And now his anxiety about those at home who had no doubt long mourned him as dead grew more poignant, and remembering his uncle’s affection for his sister, he regretted not having confided in him and begged him to get a letter conveyed to some point sufficiently civilised to have a post. He tried to find out from Fatima how long he had been laid up at the fakir’s residence, and at first she was puzzled. But at last she gave him a clue.
“The Nile had risen and gone back,” she said, “when you were brought to us as dead. It rose again, and fell again, and now it will soon rise once more.”
Two years! Was it possible? Nearly two years! And he wondered whether his people had gone into mourning for him, or if they still hoped on. He next made inquiries about Daireh, setting Fatima to gossip for him and tell him the result. He seemed to bear a shockingly bad character, and to be very unpopular. The fact was that he was a money-lender, and his extortions caused him to be hated.

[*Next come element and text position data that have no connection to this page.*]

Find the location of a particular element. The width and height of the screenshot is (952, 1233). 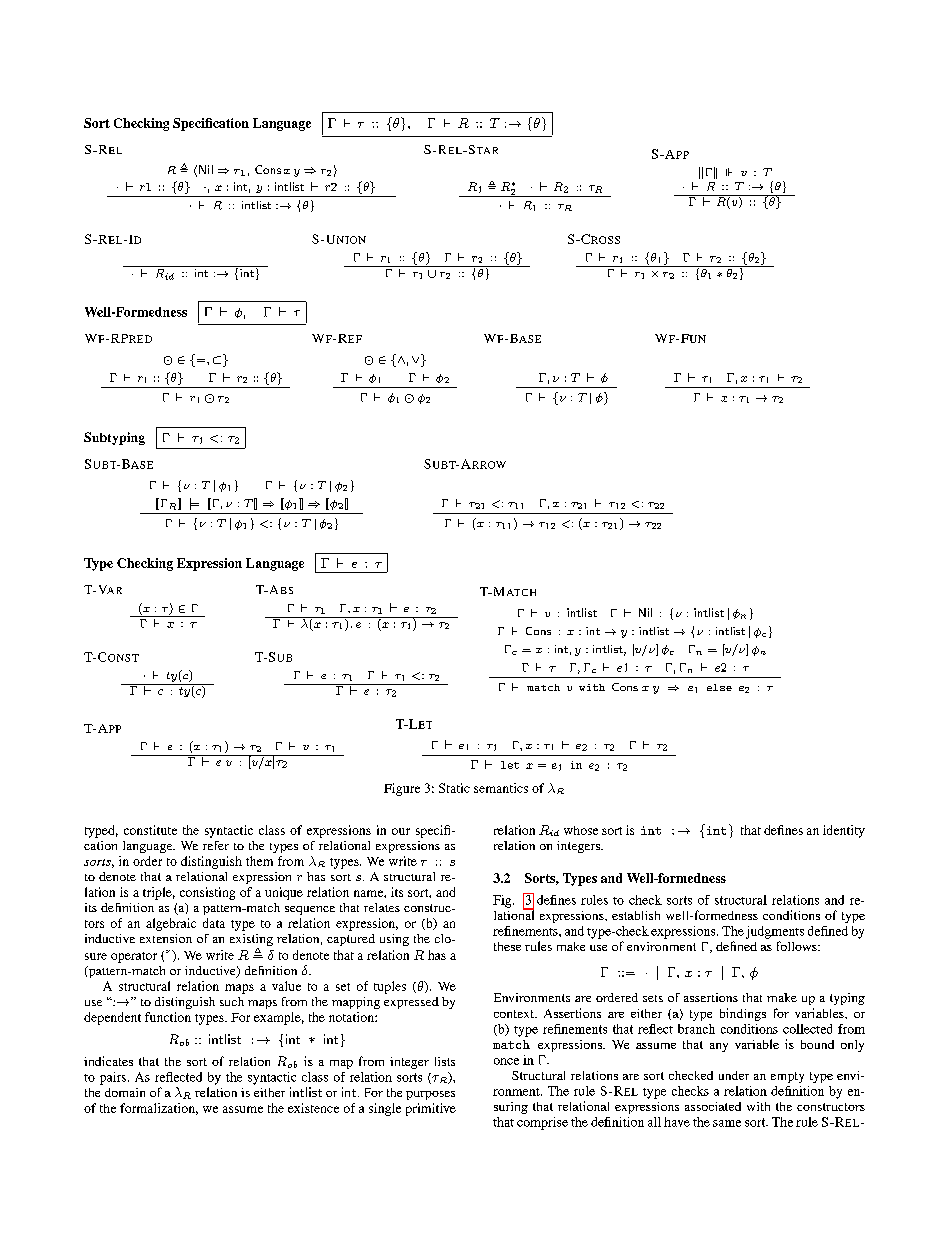

domain is located at coordinates (125, 1092).
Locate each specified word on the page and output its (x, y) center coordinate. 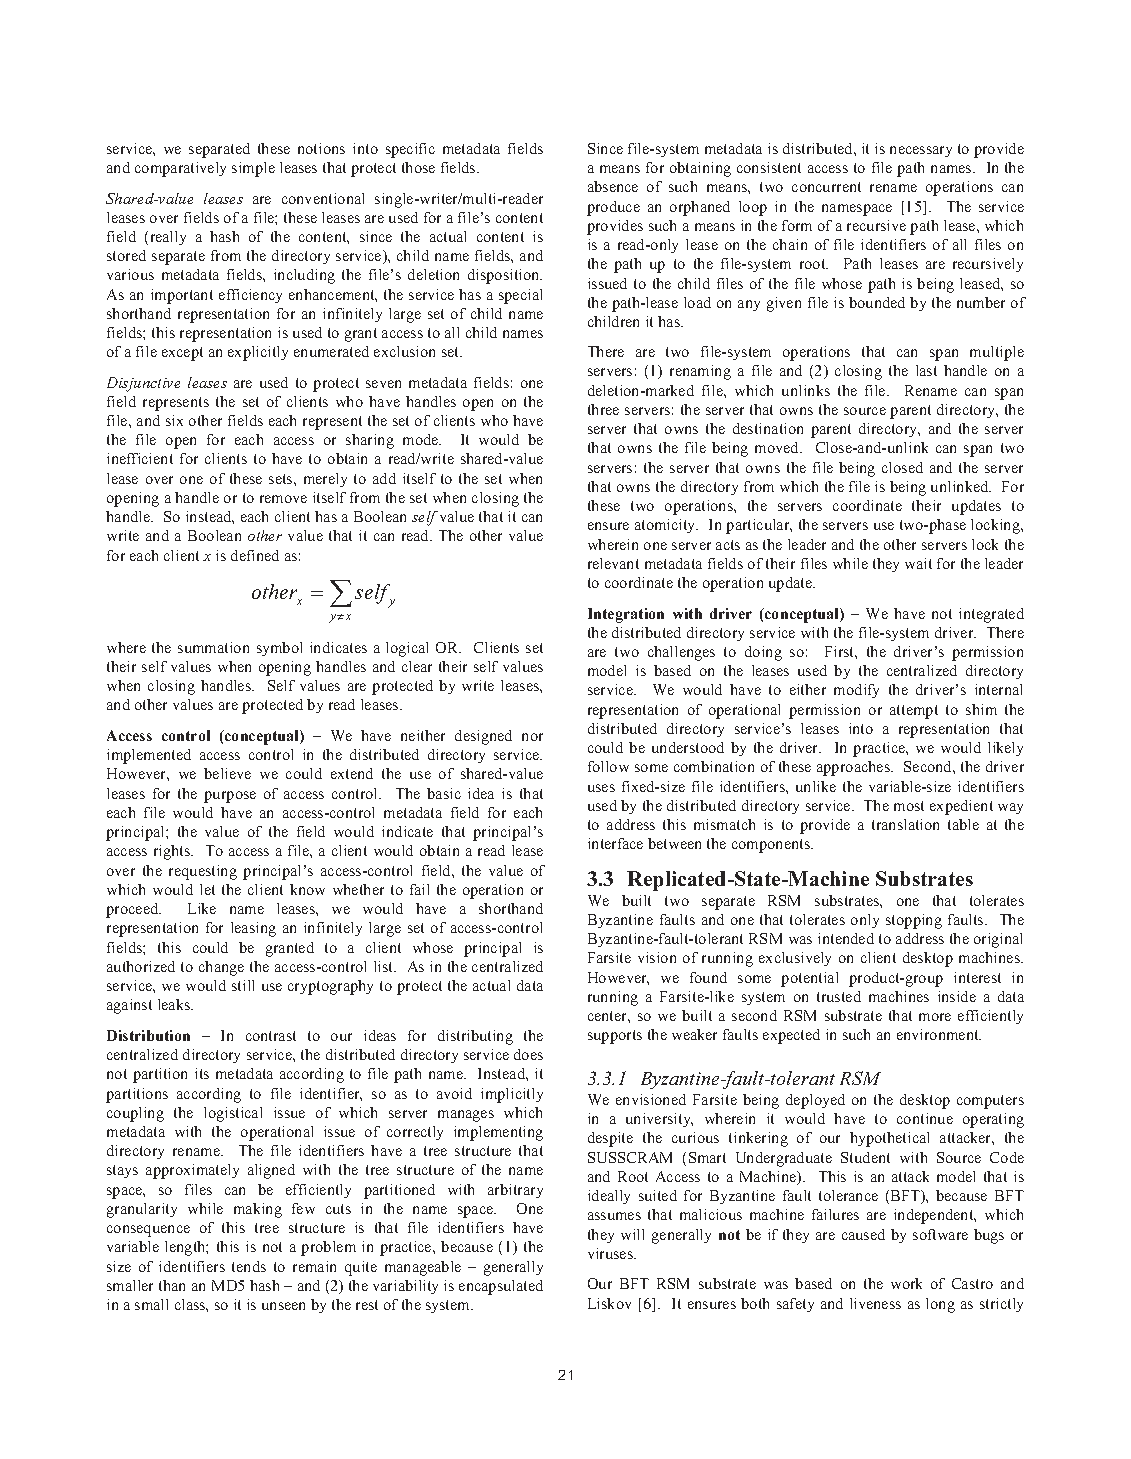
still (243, 985)
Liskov (609, 1303)
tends (249, 1266)
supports (615, 1037)
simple (253, 169)
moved (778, 447)
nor (532, 737)
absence (613, 186)
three (603, 409)
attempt (914, 712)
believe (227, 773)
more (935, 1017)
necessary (921, 151)
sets (282, 479)
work (906, 1283)
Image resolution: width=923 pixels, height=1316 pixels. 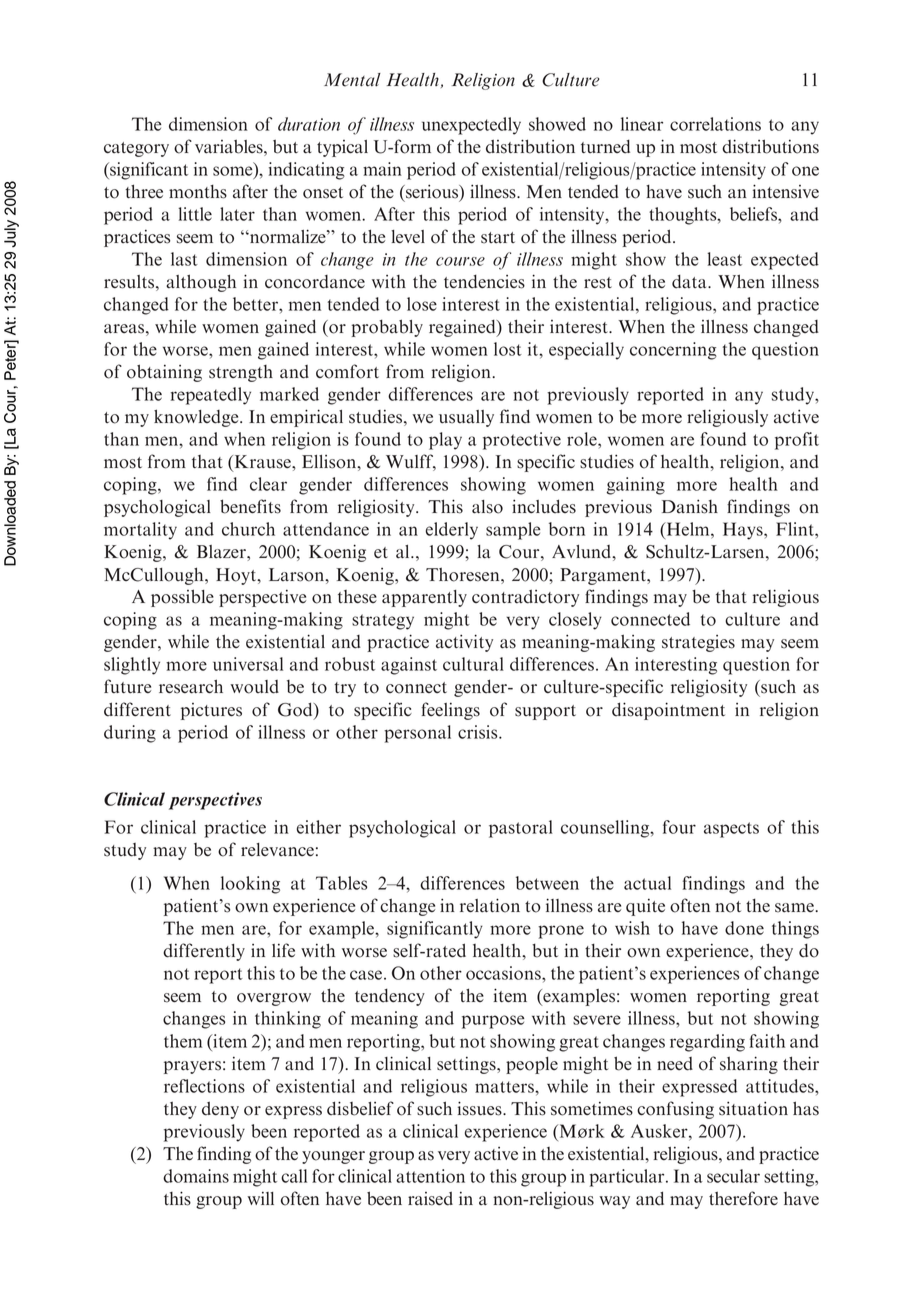 I want to click on Danish, so click(x=690, y=506).
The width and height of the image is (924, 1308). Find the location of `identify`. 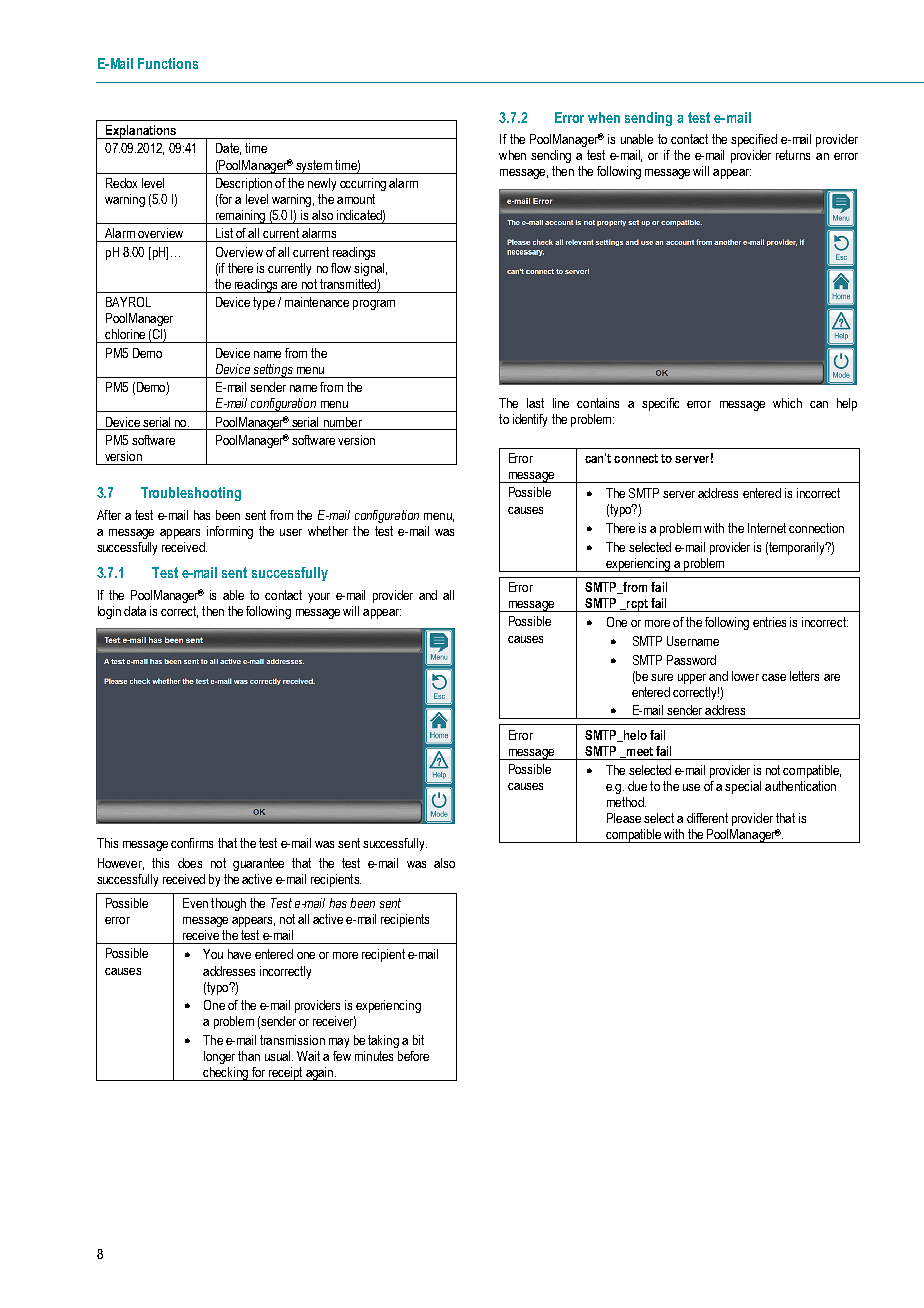

identify is located at coordinates (530, 420).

Harry was glad of this, since it promised to make his task easier.
The Sheikh Burrachee returned, and was rejoiced to find his nephew so much improved in health.
Harry took the first opportunity of opening his budget.
“Do you mind my speaking to you in English?” he said. “I have got to say things which I should find it difficult to explain in a foreign language, which I have very imperfectly picked up, and which may not have idioms answering to the English.”
“I do not love the English tongue,” said the sheikh, using it, however. “But what things do you allude to?”
“Family matters, affecting my mother and all of us—you, perhaps.”
“When I last went to England,” said the sheikh, “I took a final farewell of all relatives, and of everything belonging to the country from which I shook off the dust on my feet, you only excepted, for I saw that you, too, were called out of the seething hotbed of corruption, which is called civilisation, to the natural life of man. Why disturb the ashes of the buried past?”